Even at University using CDC mainframes, the time for sorting hundreds/a couple of thousand records could be minutes. We were encouraged to submit programs doing sorting etc as batch jobs for overnight processing - not as interactive service! If we tried to sneak an interactive cpu-intensive job (like sorting), we'd find an operator would terminate our session - and we'd get a stern warning from our professor!

Then, as jonnin says, the algorithm used and the O() was very important. We spent a whole term in my 2nd year studying these using Pascal/Fortran77. When I first started to program professionally (mainly DG and DEC minicomputers), again sorting/searching and O() of an algorithm was very important. Along with keeping indexes etc.

But with fast modern computers, data-bases, built-in sort routines etc, IMO the need to write your own sort has vastly diminished. I think the last time I wrote a sort routine was way back in the last 1980's!

Nowadays unless you're dealing with 10s/100's millions/billions of records then it's unlikely users would much notice differences of possibly a couple of seconds between various methods.
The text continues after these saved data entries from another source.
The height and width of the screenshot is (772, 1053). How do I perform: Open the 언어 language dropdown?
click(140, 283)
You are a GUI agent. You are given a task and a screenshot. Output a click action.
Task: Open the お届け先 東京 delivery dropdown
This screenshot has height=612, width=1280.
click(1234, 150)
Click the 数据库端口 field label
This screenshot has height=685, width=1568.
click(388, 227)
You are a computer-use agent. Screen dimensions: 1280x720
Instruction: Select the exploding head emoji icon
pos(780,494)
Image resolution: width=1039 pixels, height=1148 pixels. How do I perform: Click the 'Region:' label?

It's really only when get to large volume processing that O() could become important. However, that's no need to be lazy and deliberately code a known slow method! But, with modern systems, before doing work to change an algorithm always profile the program's performance. Bottle necks may not be where you think they are. And even for bottle necks, is reducing say a time of 2 secs to 1.4 secs worth a lot of effort? Will the users notice?
Thanks!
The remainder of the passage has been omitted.